The world of foreign ministers is as intriguing as interesting. The very portfolio is a hint of the larger issues—away from the humdrum circumstances of a domestic nature their colleagues at other ministries are forever performing—they happen to be dealing with.
Take the instance of the late Prince Saud bin Faisal, the long-term Saudi foreign minister who died not long ago at 75. He spent no fewer than 40 of those 75 years as his country’s foreign minister. You might wonder why he was there for such a long stretch of time. Obviously the Saudi government, in this case the royal family of which Faisal was a deeply respected member, thought he was the one man who could present his country well before the outside world as it went through convulsions of a myriad nature.
Prince Faisal was suave and well-read and was always an image of sophistication within the councils of the globe. The West liked him, and not only because he spoke their own language. He was quite capable of pressing his own point of view before his Western counterparts when he felt it necessary. And don’t forget that, in the final analysis, his was—and is—an oil-rich country the West could not afford to ignore or antagonise.

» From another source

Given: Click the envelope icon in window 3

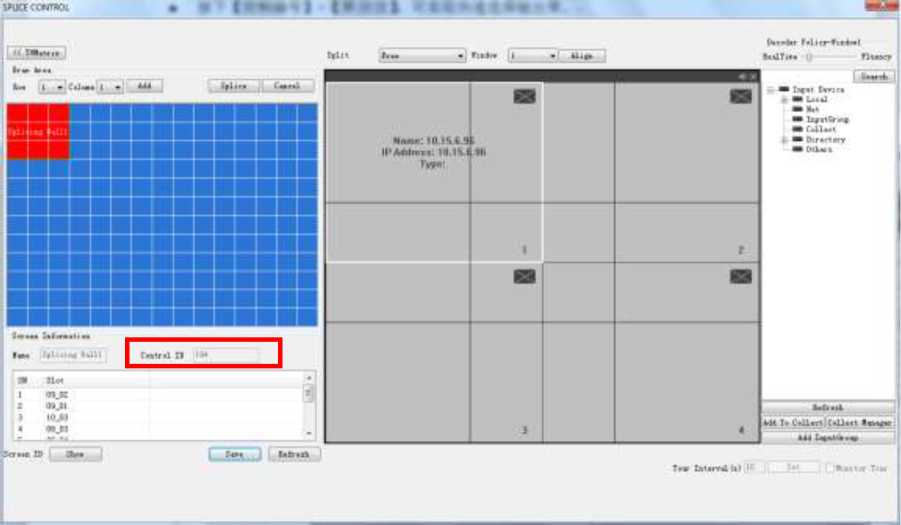Looking at the screenshot, I should 526,277.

Of course, not every country possesses the oil-driven clout that Saudi Arabia has had in the world. There are all the other compelling circumstances which give foreign ministers around the world the kind of influence they would not have had if those circumstances were not there. Back in the days of the Soviet Union, Andrei Gromyko was a ubiquitous presence on the global stage not merely because of his grasp of global political issues but also because his tenure as Soviet foreign minister was of an unusually long stretch.

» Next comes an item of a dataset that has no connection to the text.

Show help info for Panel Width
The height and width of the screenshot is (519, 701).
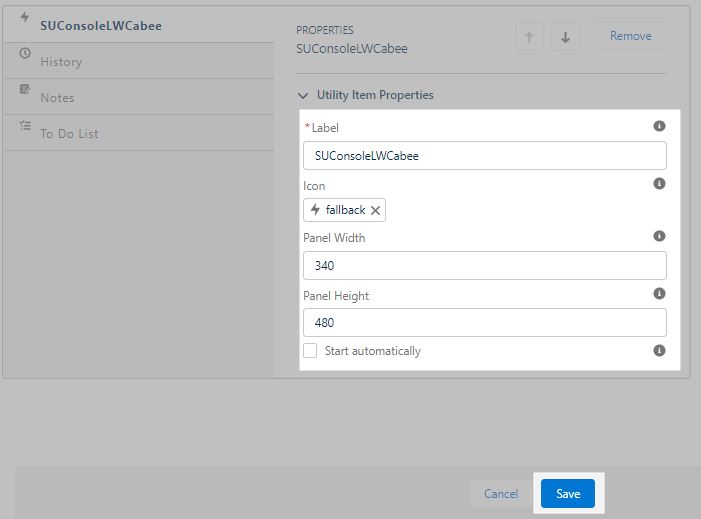(x=659, y=236)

First appointed to the position by Nikita Khrushchev in the mid-1950s (he had earlier served in influential diplomatic positions, particularly in the post-war period), Gromyko continued in that position right till the early stages of the Mikhail Gorbachev leadership. Gromyko’s had always been a difficult task, an instance of which comes through the cool attitude he maintained in his talks with President John F Kennedy at the White House in 1962 even as the US president knew of the presence of Soviet missiles in Cuba. Kennedy gave no hint of what he knew. And Gromyko did not reveal that he knew, if at all, that the Americans were in the know.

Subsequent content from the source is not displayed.